El Rey Dominic ascendió al trono a los veintitrés años después de la muerte de su difunto padre, el Rey Magnus V. Dominic aprendió a gobernar con justicia y sabiduría, llevando prosperidad al Reino de Herden, donde se ganó el amor de su pueblo, lo que despertó la envidia de los ojos desconocidos y de otros reinos vecinos.

—Su Majestad —Comenzó, haciendo una profunda reverencia—. Me disculpo por la interrupción repentina, pero traigo noticias urgentes.

—Siéntate, Andrew. —Hizo un gesto con la mano indicando la silla para que se sentara.

El primer ministro respiró profundamente, organizando sus pensamientos, y luego dijo: —Los mensajeros del reino vecino trajeron información sobre movimientos sospechosos en las fronteras. Parecen estar reuniendo tropas y tememos que una invasión sea inminente.

—Ya sospechaba de eso, Andrew. Apuesto a que hay cómplices dentro de mi corte. Algunas de esas familias están traicionando al reino en beneficio propio.

—¿Qué vamos a hacer? Sin pruebas, no podemos acusarlos.

—Convoca una reunión del consejo de inmediato, pero solo con hombres en quienes confíes plenamente. Debemos estar preparados para cualquier eventualidad. Y envía emisarios al reino vecino; quiero conocer sus intenciones.

—Como desees. Su Majestad.

—¿Cuánto tiempo hemos estado juntos, Andrew? Somos amigos, y cuando estamos solos, puedes llamarme Dominic. —Andrew lo miró y asintió con la cabeza, sintiéndose orgulloso de formar parte del selecto grupo de amigos del Rey.

Andrew es cinco años mayor que Dominic, se conocieron porque la madre de Andrew trabajaba como una de las sirvientas en el Palacio Real.

—Y ahora, cuéntame, ¿cómo está tu familia?

Todos están muy bien.
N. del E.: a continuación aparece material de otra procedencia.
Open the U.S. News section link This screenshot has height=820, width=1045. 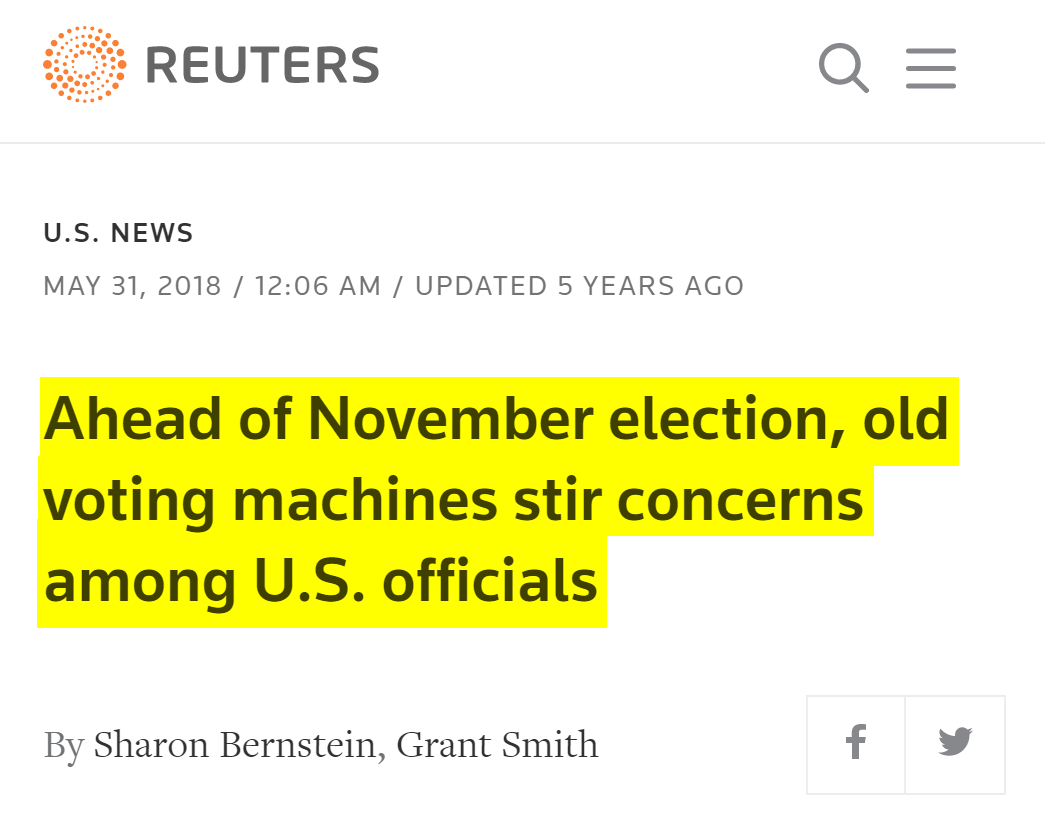point(118,234)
Los niños cada día que pasa se convierten en verdaderos hombres, con carácter y dignidad. —Dominic ofreció una sonrisa de satisfacción y se acercó a la ventana, donde miró fijamente a un punto.

Andrew, mejor que nadie, sabía por qué Dominic se había convertido en un hombre callado y solitario. Ser Rey no es fácil; muchos pueden decir que el Rey tiene una buena vida, rodeado de lujo y comodidades, pero solo aquellos que lo conocen de cerca conocen los fantasmas que carga consigo.

Su padre murió de una forma sospechosa, sus enemigos no dejan de conspirar contra él, asumió el trono sin estar preparado, lo que lo llevó a descuidar su matrimonio para ocuparse de sus deberes reales, y por esa razón no se dio cuenta de que su esposa Abigaíl cayó en una profunda depresión y terminó por suicidarse.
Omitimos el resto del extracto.